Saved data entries
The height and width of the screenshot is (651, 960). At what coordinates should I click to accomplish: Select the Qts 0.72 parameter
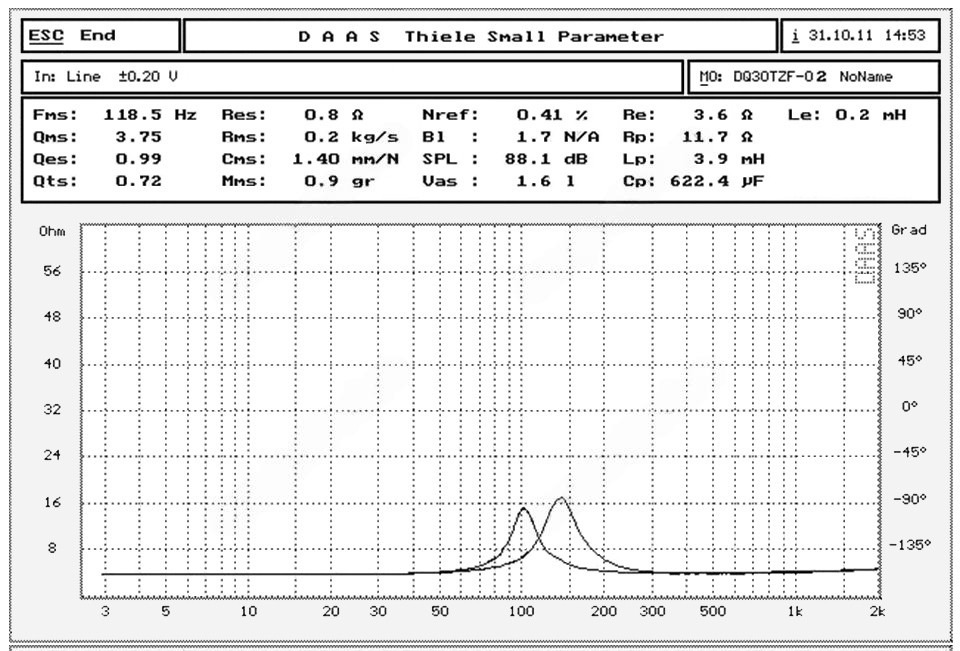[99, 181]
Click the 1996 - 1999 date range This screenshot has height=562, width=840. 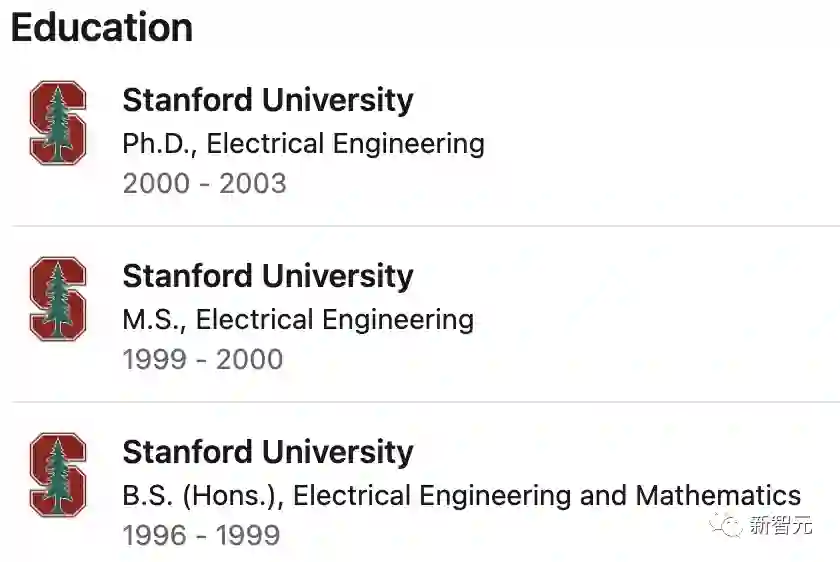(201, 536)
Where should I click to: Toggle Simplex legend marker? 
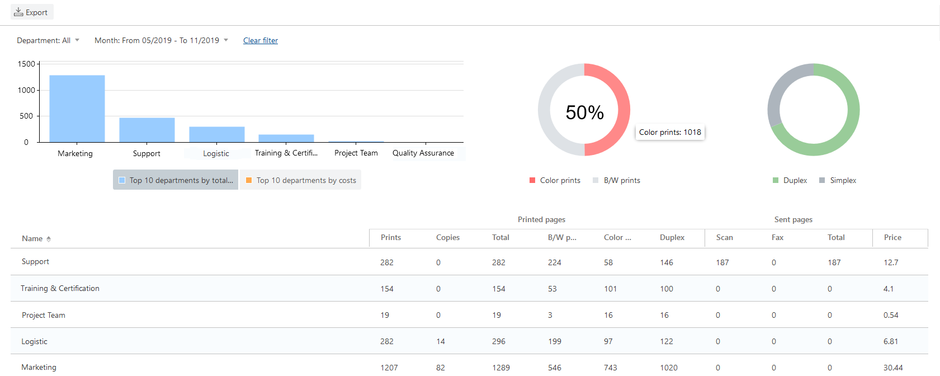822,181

WHAT IS EXPECTED
Leave the pictures out, then output exactly the lines from the "Where should I" line through the end of the records above, and no others.

COMPLETED EXERCISE
Where should I click to: Toggle Simplex legend marker? 
822,181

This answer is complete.